More than a hundred years ago, an Italian economist, Vilfredo Pareto, came up with the observation that he called the 80-20 rule. 80% of the money in a charitable campaign will be given by 20% of the donors; 80% of the volunteer work will be done by 20% of the people. Even in the commercial realm, 20% of the buyers of a product or service will be responsible for 80% of the quantity of sales of a product or service.
Now, if 80% of the income of the members of our congregation is received by 20% of the members of the congregation, so be it. At least we have an economically-diverse church. And our giving patterns will reflect that. But if giving is more 90% – 10%, that is not so healthy. The mentality of ‘the few and the rich will take care of us’ is not a good one, because it all the more empowers the ‘few and the rich’ to call the shots. ‘He who pays the piper calls the tune’ and all that.

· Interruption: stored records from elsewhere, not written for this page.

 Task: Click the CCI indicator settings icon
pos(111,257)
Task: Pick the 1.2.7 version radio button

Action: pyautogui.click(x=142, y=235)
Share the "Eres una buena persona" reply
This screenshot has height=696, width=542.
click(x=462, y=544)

I realize that inequality is greater than it used to be, but the Christian vision of the ‘tithe’ [and this is one that is legitimately ‘Judeo-Christian’, much as I don’t like that word] is meant to open the opportunity for generosity to almost everyone, and that is its point. Furthermore, I’d add that I don’t ‘give back’ to ‘society’; I give back to God. And a lot of that is directed toward things in ‘society’ because “God so loved the world.”
Now a word about taxes. Taxes are a good thing, in that they support the many good things that governments do; but they are not philanthropy. They are something else entirely. Governments in the last couple of centuries have intruded themselves into areas once run by the church and by private efforts, like education, health, and welfare. But that is because private society and the church couldn’t handle it all. [Some say they might, if everyone tithed!]
But although I accept the reality of the welfare state, I insist that it is not an expression of the ‘compassion’ of a society, but rather a substitute for the deficiency of ‘compassion’ of a society. It’s as if we went to a part of the town where security guards were everywhere and high fences and wrought iron abounded [I love the beauty of the wrought iron of the eastern half of L.A., though I’m sorry about the reason for it!] and concluded that the people of this neighborhood had an unusually high moral commitment to the sanctity of private property and the immorality of theft and vandalism. Um, not quite.
In a society like Japan, where the people, not being Christian mostly, have through common grace a very high commitment to these ideals. And security guards, fences, and wrought iron do not abound. That is a very different thing.